As we celebrate the day of Pentecost, we turn to the reading from Acts and read a devotion from The Pentecost Story: Arch Books.
John 15:26–27; 16:4b–15
Have you ever heard a parent say to a child, “Use your words”? Sign language aside, gestures go only so far when we’re trying to communicate. It is words—written and spoken—that are our best communication tools. This truth was felt by the Babylonians when God destroyed their tower. Without words, they couldn’t accomplish their goal, so they abandoned it. Until that time, all of God’s people spoke the same language. After that time, the people were divided.
The coming of the Holy Spirit on Pentecost occurred when people were assembled in one place to celebrate the harvest and God’s blessing. Part of the feast was an offering of grain and included a ritual that was spoken in Hebrew. The problem was that some people didn’t speak or understand Hebrew, so they didn’t understand what was said. They didn’t hear God’s Word.

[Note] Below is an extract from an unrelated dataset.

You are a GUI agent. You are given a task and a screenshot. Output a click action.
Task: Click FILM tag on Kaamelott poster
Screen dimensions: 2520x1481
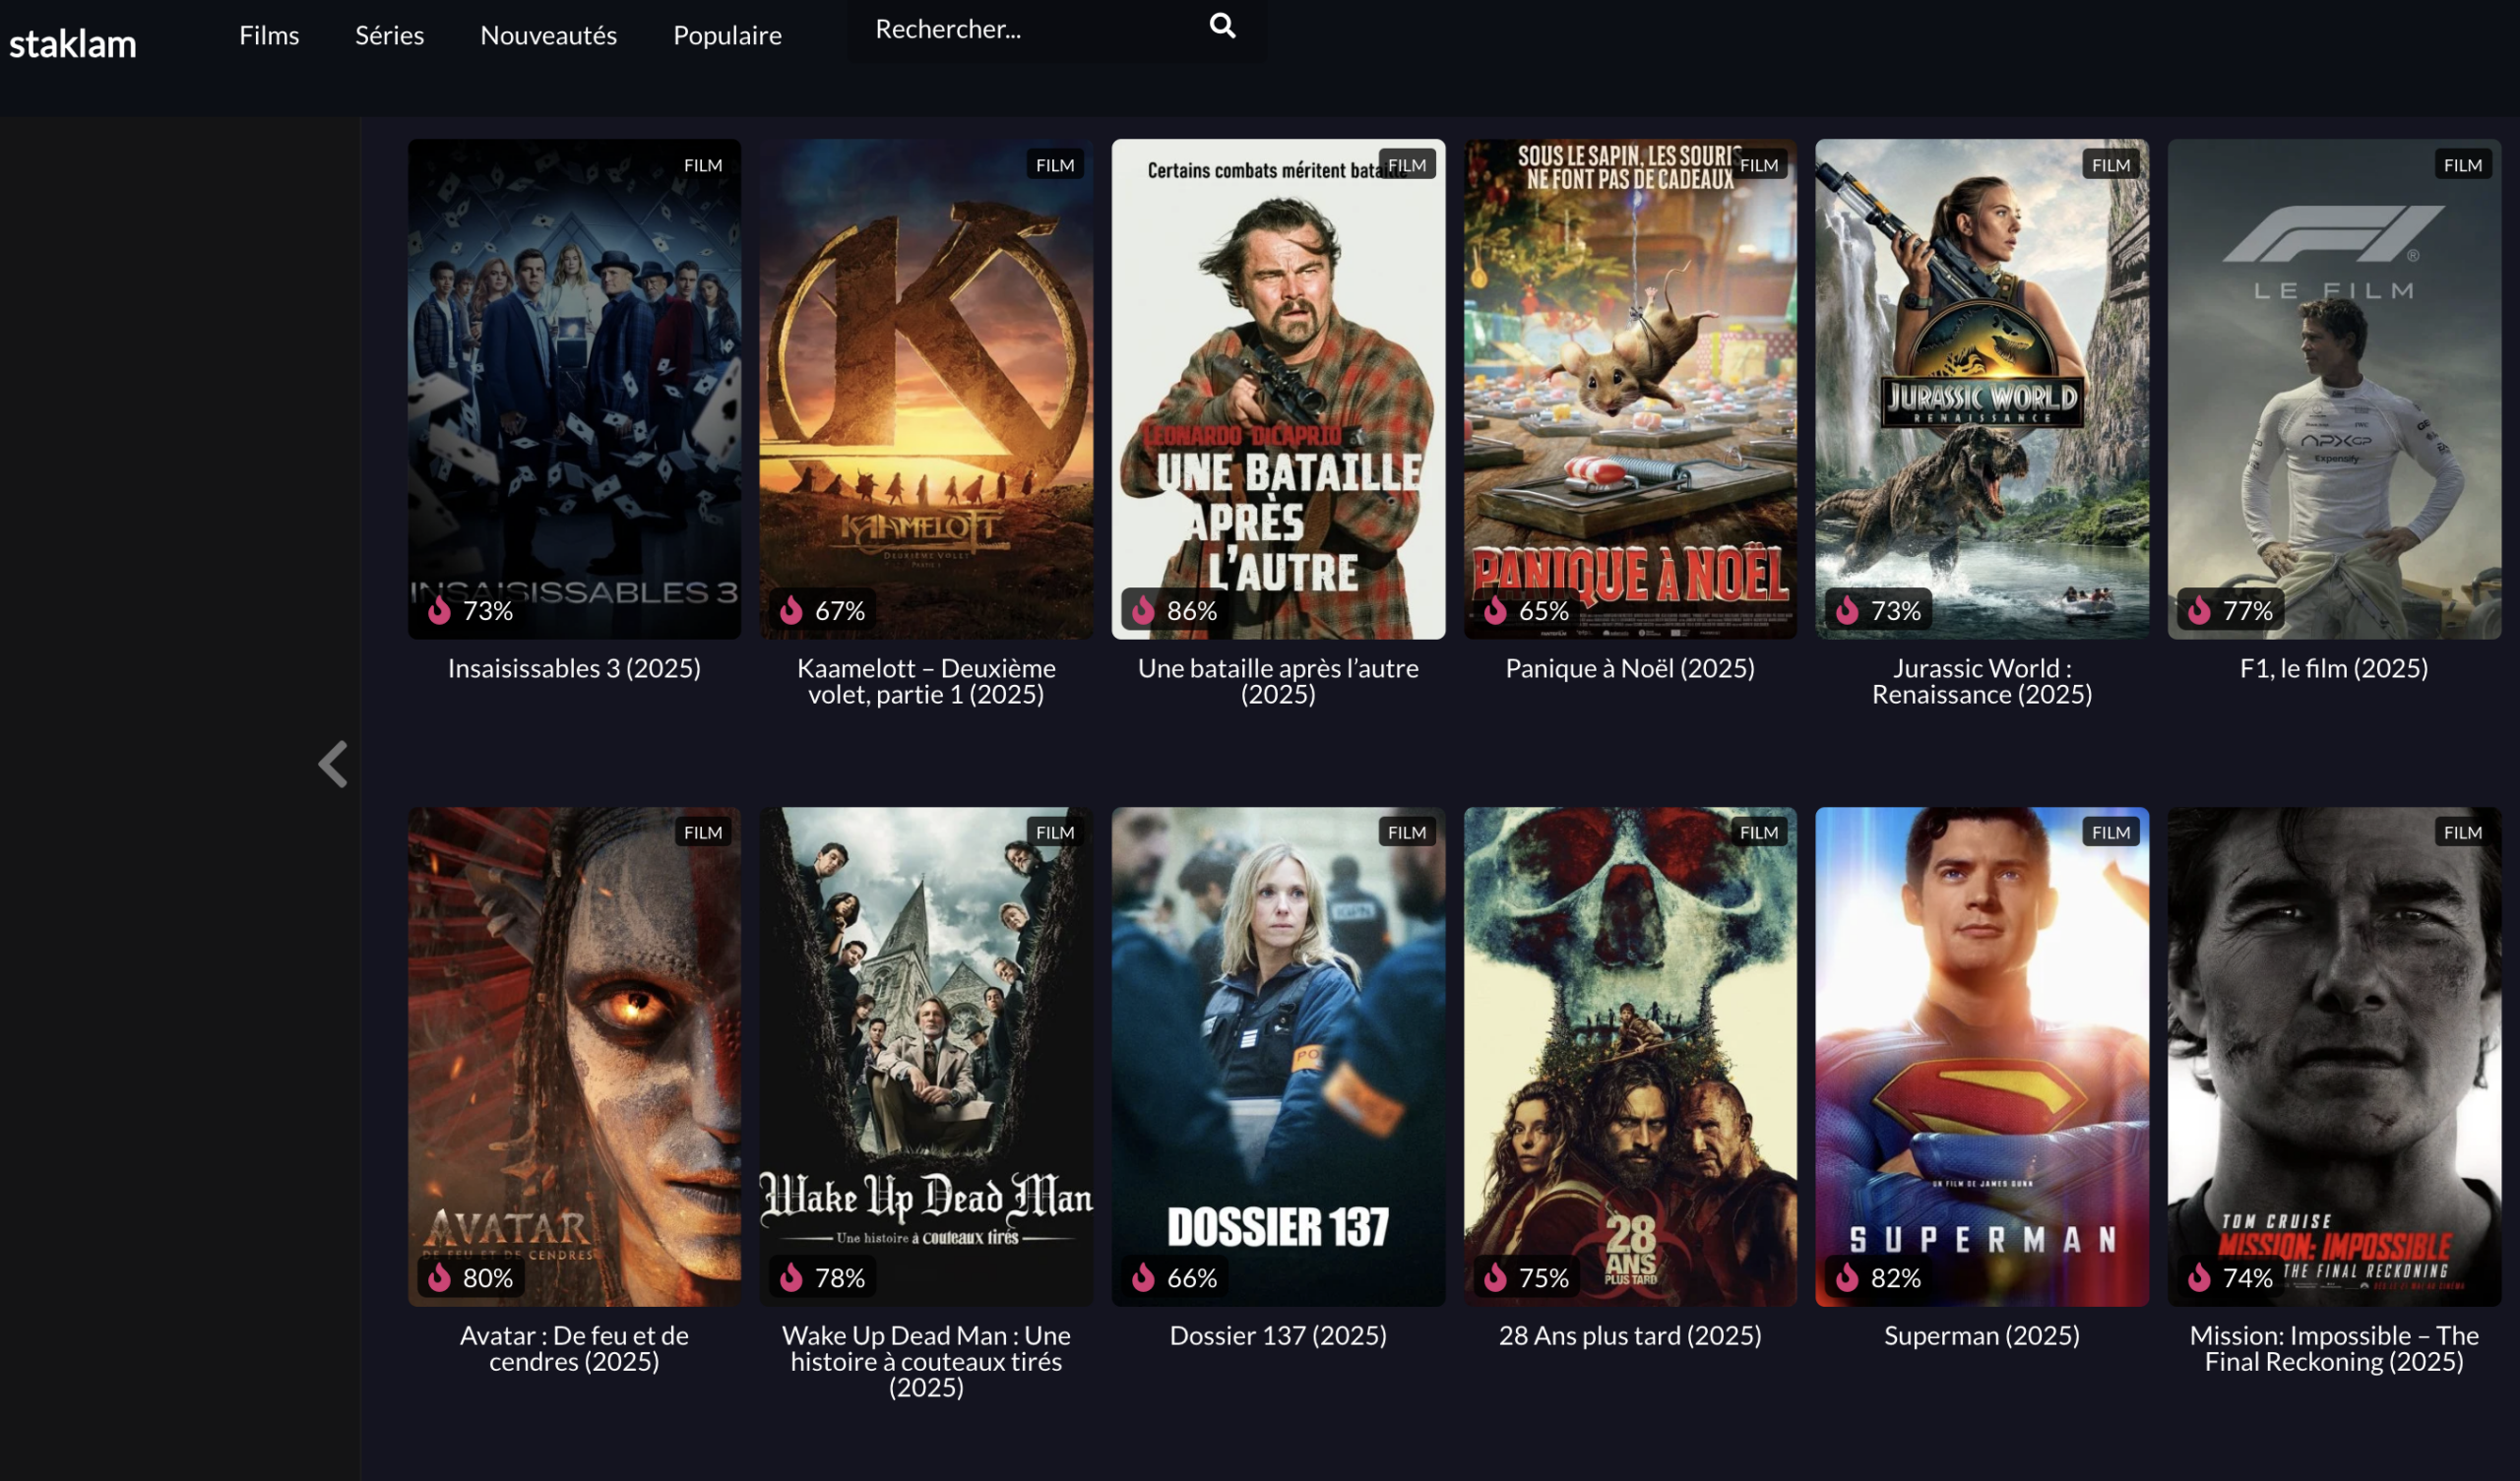(x=1055, y=165)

The fifty days before this had been filled with wonderful but puzzling events: the Lord had suffered and died; but then He rose from the grave, walked and talked among the people, and was bodily lifted into the sky. And now this.
As thousands were worshiping, the sound of the wind was as loud as a tornado. The tongues of fire leaped and danced but didn’t burn. Jesus’ disciples had the sudden ability to speak languages they’d never spoken before. The people heard the powerful, saving word of forgiveness and salvation through Christ. They understood it. And they believed.
Now, through God the Spirit, the saving Gospel of Jesus Christ is spoken to all people and received.